The trick to speeding this up is to start the pasta right before the chicken is done. For my stove and grill (yours may differ) I put the chicken on and then turn on the pasta water to get it boiling. By the time my chicken is done i’m starting the pasta and melting the butter for the vegetables.
- 1 boneless skinless chicken breast cutlet about 1/2 pound
- 1 teaspoon Busha Browne's Jerk seasoning
- ¼ cup butter, divided
- 1 garlic clove, crushed
- ½ cup half-and-half
- ½ cup chicken broth
- 1 teaspoon cornstarch
- ½ teaspoon italian herb blend
- 4 stalks asparagus
- 2 baby portabello mushrooms, sliced
- salt and pepper, to taste
- 8 ounces bow-tie pasta, half of a 1 pound box
Marinade the chicken breast in a resealable plastic bag with the jerk seasoning for at least an hour or overnight in the refrigerator.

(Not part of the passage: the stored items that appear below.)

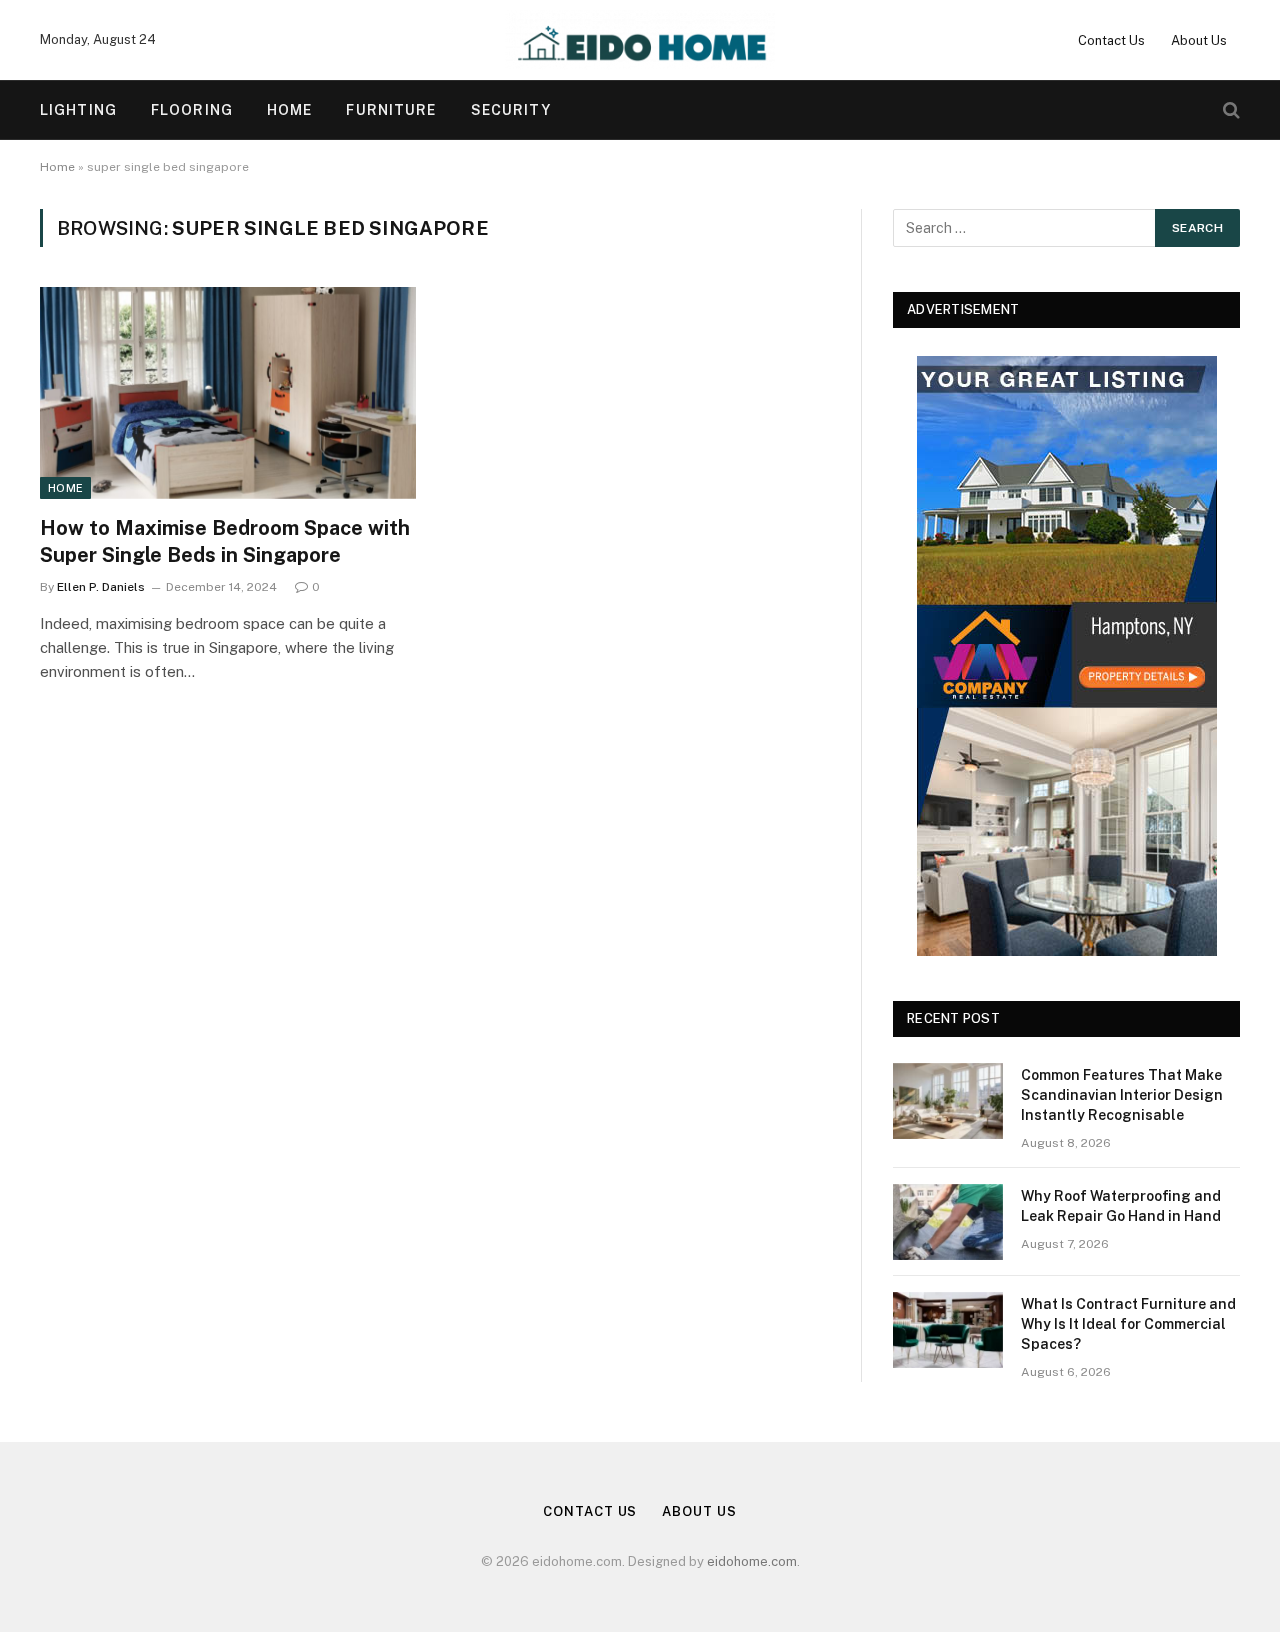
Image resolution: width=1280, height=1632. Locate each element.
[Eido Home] (640, 40)
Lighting (78, 110)
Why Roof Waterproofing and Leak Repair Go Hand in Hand (1121, 1206)
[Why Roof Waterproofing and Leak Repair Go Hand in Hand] (948, 1222)
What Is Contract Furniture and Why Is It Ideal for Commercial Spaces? (1128, 1324)
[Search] (1229, 110)
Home (289, 110)
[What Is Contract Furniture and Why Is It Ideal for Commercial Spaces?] (948, 1330)
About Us (1199, 40)
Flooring (192, 110)
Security (511, 110)
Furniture (391, 110)
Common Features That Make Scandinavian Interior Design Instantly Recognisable (1122, 1095)
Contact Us (1111, 40)
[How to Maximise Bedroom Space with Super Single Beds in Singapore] (228, 393)
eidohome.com (752, 1561)
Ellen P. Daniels (101, 587)
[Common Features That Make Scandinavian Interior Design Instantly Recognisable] (948, 1101)
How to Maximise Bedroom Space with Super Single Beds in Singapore (225, 541)
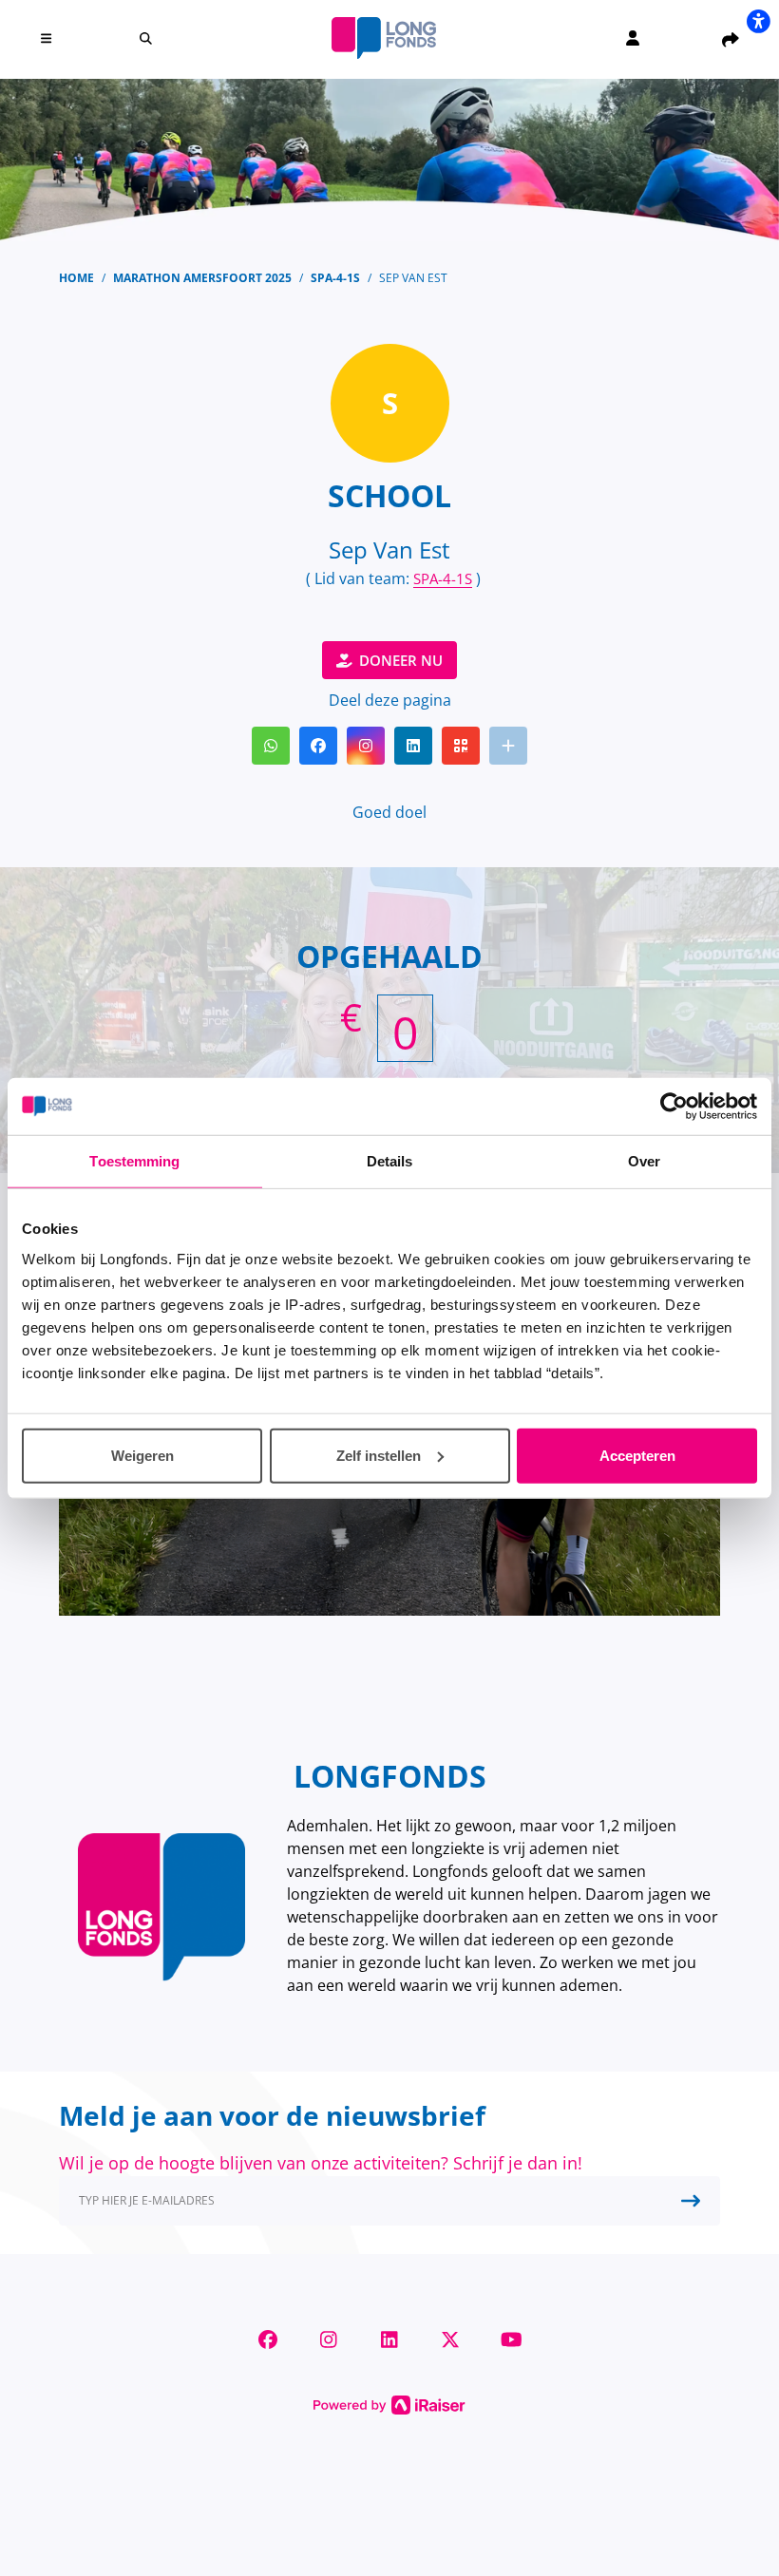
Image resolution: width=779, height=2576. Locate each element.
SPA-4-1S (442, 578)
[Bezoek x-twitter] (450, 2339)
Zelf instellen (378, 1455)
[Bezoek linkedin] (389, 2339)
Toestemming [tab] (134, 1161)
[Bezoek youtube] (511, 2339)
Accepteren (637, 1455)
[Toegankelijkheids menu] (758, 20)
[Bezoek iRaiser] (390, 2403)
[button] (49, 38)
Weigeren (142, 1455)
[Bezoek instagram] (329, 2339)
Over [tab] (644, 1161)
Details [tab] (390, 1161)
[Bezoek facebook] (268, 2339)
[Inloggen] (632, 38)
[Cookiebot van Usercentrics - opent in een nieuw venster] (674, 1106)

Remove the chicken from the refrigerator for 20 minutes to bring to room temp. Preheat the grill to high. Once grill is hot cook the chicken, turning occasionally, until it reaches an internal temperature of 170°-180° and juices run clear. Turn off grill and remove the chicken to a plate. Tent the chicken with foil.
In boiling salted water, cook pasta to package directions until al dente. Drain and keep warm. While pasta is cooking heat another large saucepan to high and add 1 Tablespoon of butter. When butter is melted add the asparagus and mushrooms and saute until tender and the asparagus is bright green, 5-10 minutes. Remove the vegetables to a bowl.
To make the white sauce add the remaining butter. Once melted, add the garlic and give it a stir. Add the corn starch and slowly add the chicken broth whisking constantly to keep from getting lumps. Next add the half and half stirring until incorporated. Put the vegetables in with the pasta and then toss the sauce with the the pasta starting with about half of it and adding a little at a time till the pasta is coated but not drowned in it. You may have extra sauce. Plate the noodles and vegetables, slice the chicken breast and place on top. Serve with grated Parmesan.